• AUSGANGSTEXT
——

Theaterzeugen und/oder Gerichtszeugen?

Zur Konzeption von Zeugenschaft bei Reinszenierungen von Gerichtsprozessen

Sylvia Sasse konzentriert sich auf die Kategorie des Zeugen in drei verschiedenen Reinszenierungen von Gerichtsprozessen. Sie analysiert Inszenierungen von Nikolaij Evreinov (1939), der auf Prawda-Artikel der Moskauer Schauprozesse zurückgriff, von Michail Satrov (1988), der zudem Elemente der Agitprop-Gerichtsspiele aufnahm sowie die vieldiskutierten “Moskauer Prozesse” Milo Raus (2012), die sich auf kürzlich erfolgte Anklagen gegen russische Künstler und Kuratoren beziehen.

——

• MATERIAL

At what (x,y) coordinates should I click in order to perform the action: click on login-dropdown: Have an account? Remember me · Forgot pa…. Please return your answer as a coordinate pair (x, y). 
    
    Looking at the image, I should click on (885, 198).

——

• VERSTÄNDNIS PRÜFEN
(1) Schreiben Sie aus dem Text über Zeugenschaft bei Reinszenierungen von Gerichtsprozessen alles von „Zur Konzeption von“ bis hinunter zu „und Kuratoren beziehen.“ wortgetreu ab.
(2) Führen Sie den Text über Zeugenschaft bei Reinszenierungen von Gerichtsprozessen im Anschluss an seinen letzten Satz weiter.

• LÖSUNGEN
(1)
Zur Konzeption von Zeugenschaft bei Reinszenierungen von Gerichtsprozessen

Sylvia Sasse konzentriert sich auf die Kategorie des Zeugen in drei verschiedenen Reinszenierungen von Gerichtsprozessen. Sie analysiert Inszenierungen von Nikolaij Evreinov (1939), der auf Prawda-Artikel der Moskauer Schauprozesse zurückgriff, von Michail Satrov (1988), der zudem Elemente der Agitprop-Gerichtsspiele aufnahm sowie die vieldiskutierten “Moskauer Prozesse” Milo Raus (2012), die sich auf kürzlich erfolgte Anklagen gegen russische Künstler und Kuratoren beziehen.

(2)
Ein Beitrag zu der Konferenz “Beyond Evidence. The Do cumentary in Art”, organisiert von Daniela Hahn, Internationales Graduiertenkolleg “InterArt”, Institut für Theaterwissenschaft der Freien Universität Berlin, Tagungsabstract:

Seit einigen Jahren zeichnet sich in den Künsten wie auch in kultur- und kunstwissenschaftlichen Debatten ein zunehmendes Interesse an dokumentarischen Praktiken ab. Vor diesem Hintergrund wendet sich die interdisziplinäre Tagung den Relationen von Dokumentarismus und einer Medien- und Wissensgeschichte des Visuellen zu. Der Begriff der Evidenz ist in diesem Kontext geeignet, die Verfahren der Sichtbarmachung und Darstellung sowie die Strategien der Beglaubigung und des Beweises zu untersuchen, wie sie für dokumentarische Praktiken kennzeichnend sind. In dieser Erkundung von Prozessen der Evidenzproduktion im Dokumentarischen treten gerade jene Ambivalenzen von Augenfälligkeit und Opazität, von Wahrscheinlichkeit und Wahrheit, von Beglaubigung und Zweifel in den Blick, die eine einfache Referenzlogik von Repräsentation und Repräsentiertem suspendieren.